-- Input data follows --

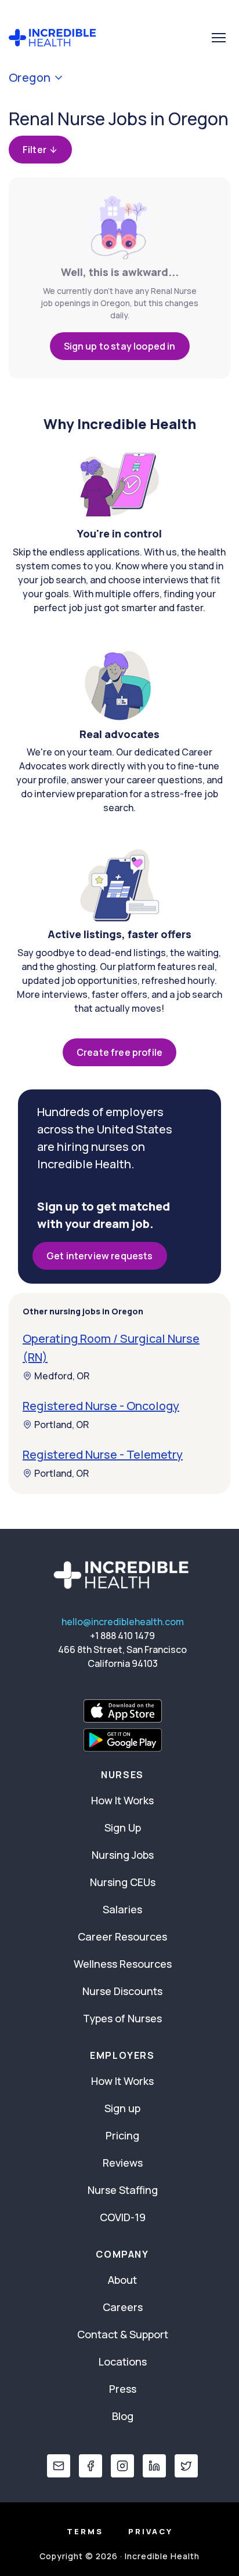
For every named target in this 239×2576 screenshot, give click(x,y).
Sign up (122, 2108)
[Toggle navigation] (218, 37)
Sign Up (122, 1827)
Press (122, 2389)
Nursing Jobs (123, 1855)
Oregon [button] (29, 78)
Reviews (123, 2163)
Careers (123, 2307)
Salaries (122, 1909)
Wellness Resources (123, 1964)
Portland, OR (61, 1424)
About (122, 2280)
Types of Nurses (122, 2018)
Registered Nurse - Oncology (101, 1406)
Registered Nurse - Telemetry (103, 1454)
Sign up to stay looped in (120, 346)
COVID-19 (123, 2217)
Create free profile (119, 1052)
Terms (85, 2531)
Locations (123, 2361)
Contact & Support (122, 2334)
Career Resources (122, 1936)
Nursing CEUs (122, 1882)
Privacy (150, 2531)
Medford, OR (61, 1375)
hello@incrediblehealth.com (122, 1621)
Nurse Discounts (122, 1991)
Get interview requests (99, 1255)
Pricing (122, 2135)
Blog (122, 2416)
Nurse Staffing (123, 2190)
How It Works (122, 1800)
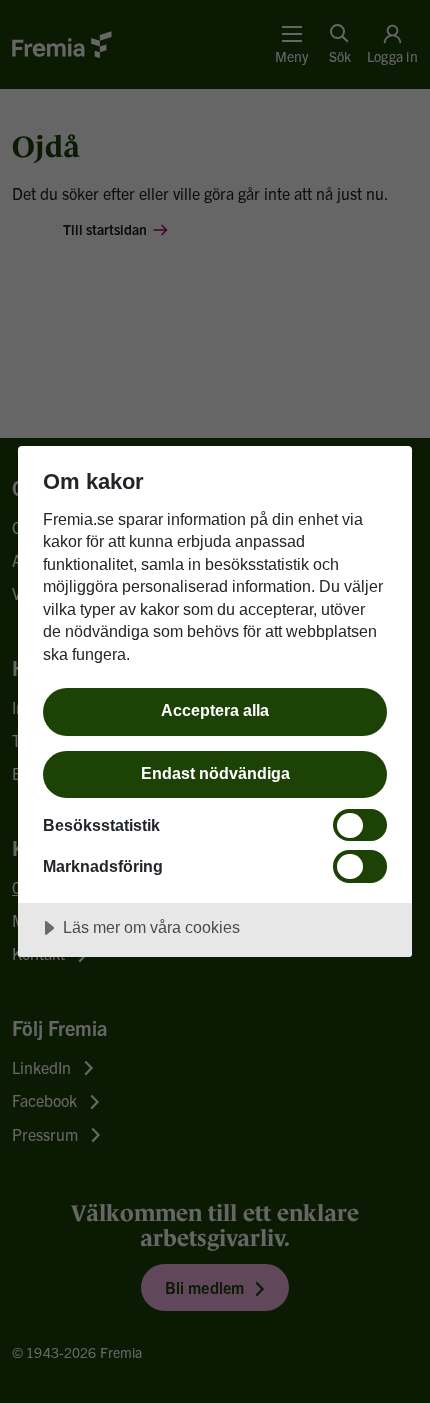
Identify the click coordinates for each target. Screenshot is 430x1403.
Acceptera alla (215, 710)
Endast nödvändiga (215, 773)
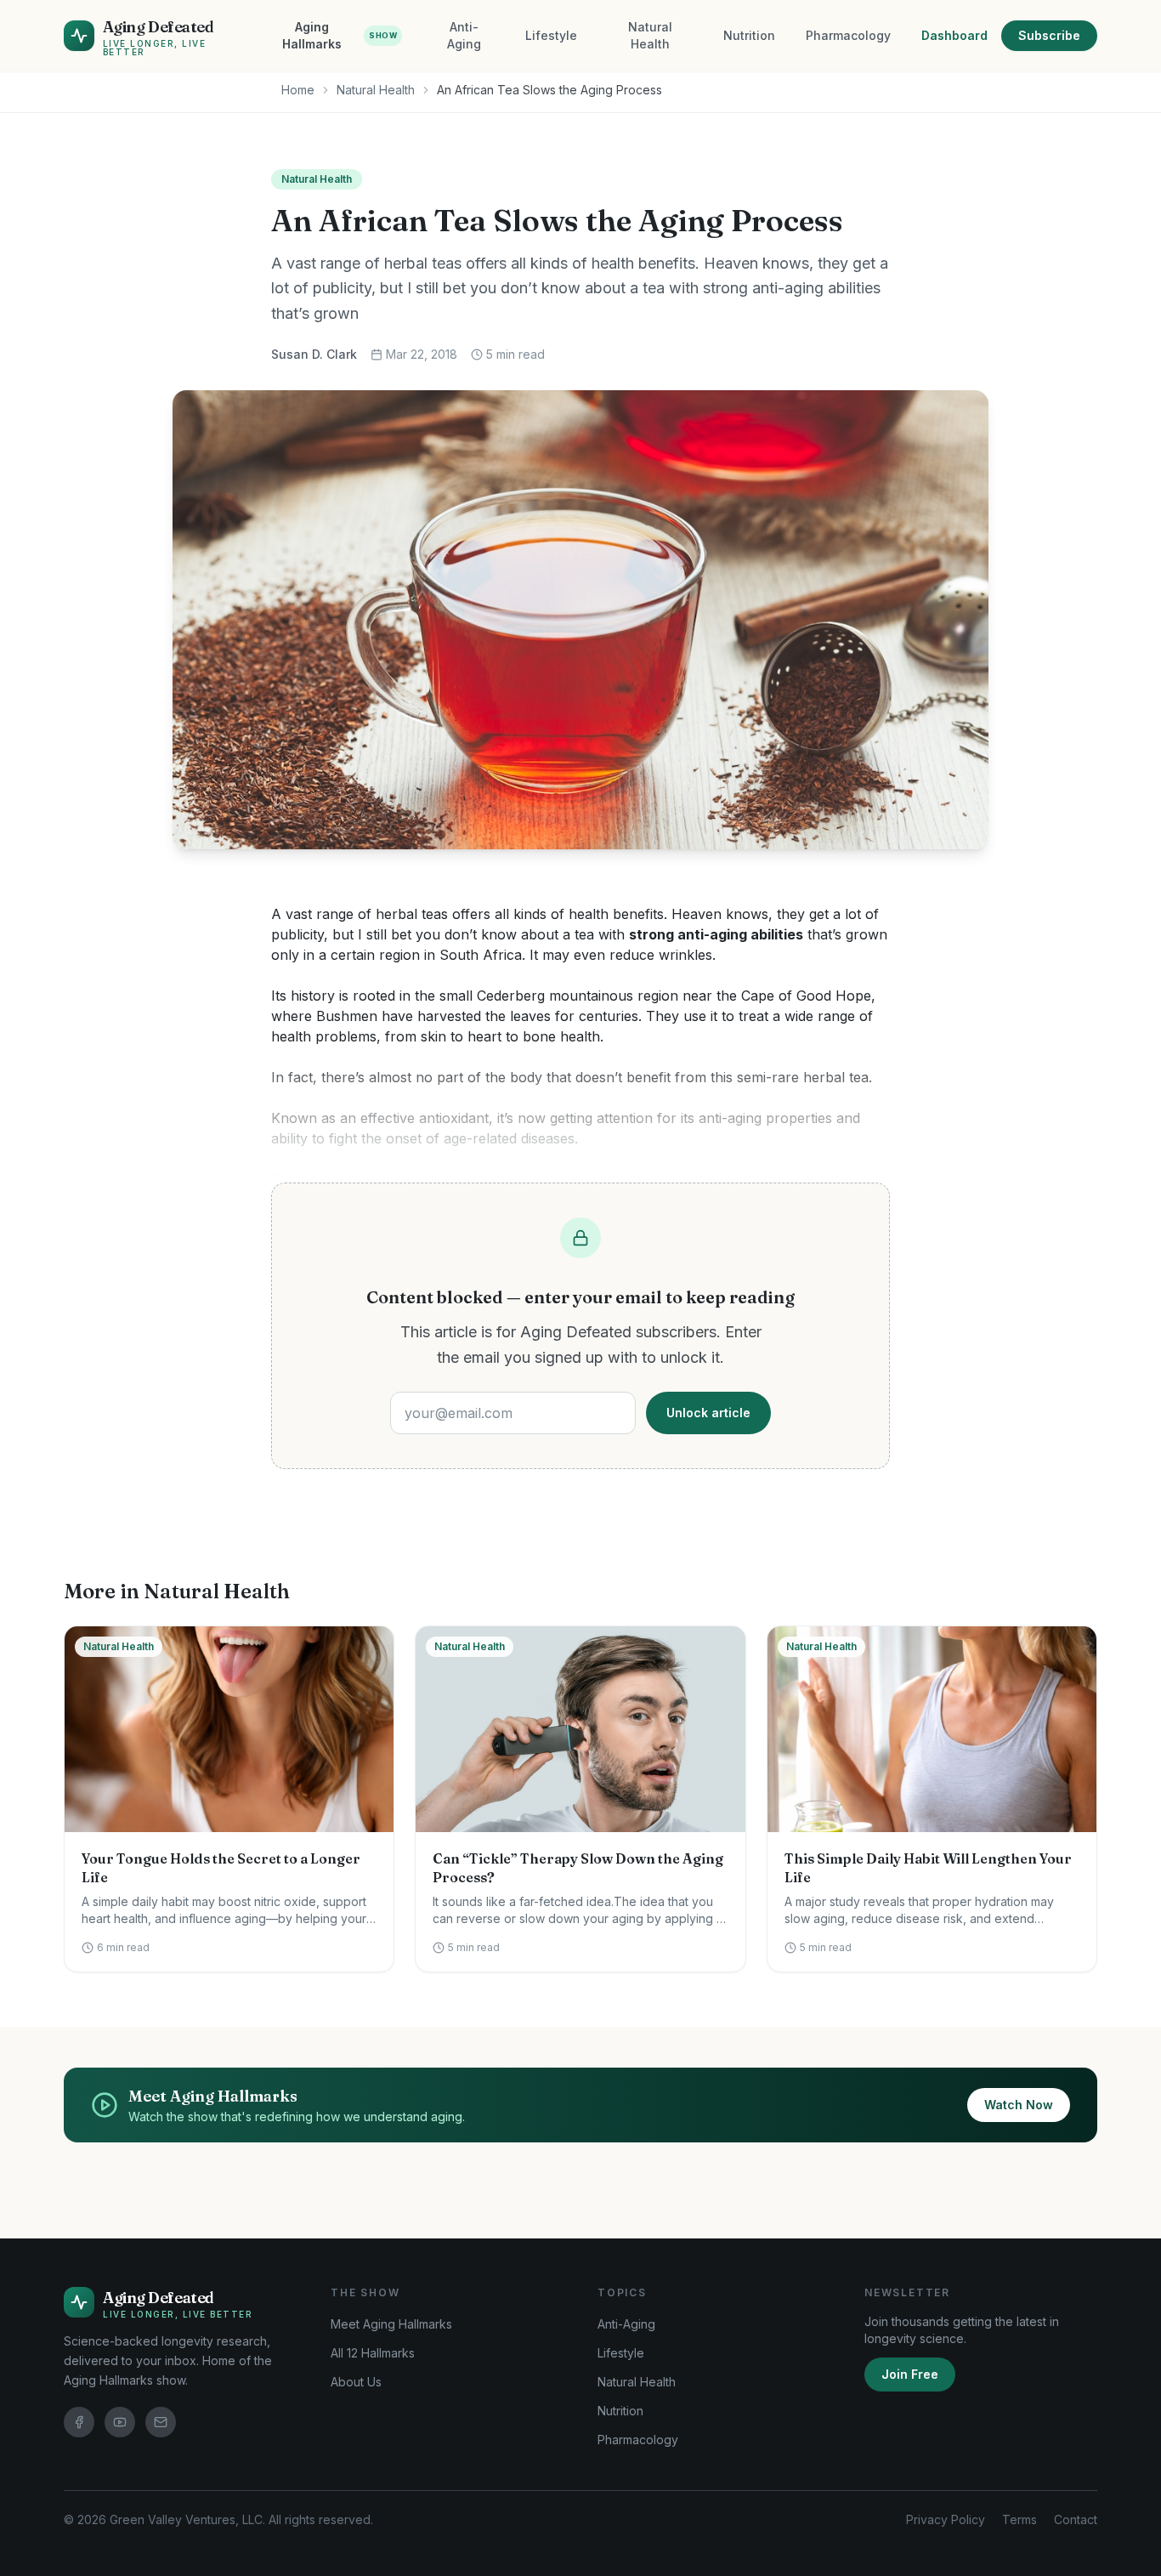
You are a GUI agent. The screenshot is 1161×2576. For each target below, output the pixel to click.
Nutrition (749, 35)
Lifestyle (551, 35)
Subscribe (1049, 35)
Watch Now (1018, 2104)
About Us (356, 2382)
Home (297, 89)
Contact (1075, 2519)
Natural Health (650, 35)
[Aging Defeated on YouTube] (120, 2422)
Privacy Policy (945, 2519)
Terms (1019, 2519)
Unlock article (708, 1412)
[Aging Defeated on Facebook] (79, 2422)
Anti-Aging (464, 35)
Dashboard (954, 35)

-- Input data concluded --

— Activity —
Working from the line containing "Get interview requests (99, 1255)" to the last line of the data, retype every line exactly, both ends included, and leave out all pictures.

— Solution to this problem —
Get interview requests (99, 1255)
Pricing (122, 2135)
Blog (122, 2416)
Nurse Staffing (123, 2190)
How It Works (122, 1800)
Identify the click coordinates for each target. Screenshot is 430x1403.
Acceptera alla (215, 710)
Endast nödvändiga (215, 773)
You are a GUI agent. The screenshot is 1161×2576. For each target below, output the pixel to click.
Nutrition (749, 35)
Lifestyle (551, 35)
Subscribe (1049, 35)
Watch Now (1018, 2104)
About Us (356, 2382)
Home (297, 89)
Contact (1075, 2519)
Natural Health (650, 35)
[Aging Defeated on YouTube] (120, 2422)
Privacy Policy (945, 2519)
Terms (1019, 2519)
Unlock article (708, 1412)
[Aging Defeated on Facebook] (79, 2422)
Anti-Aging (464, 35)
Dashboard (954, 35)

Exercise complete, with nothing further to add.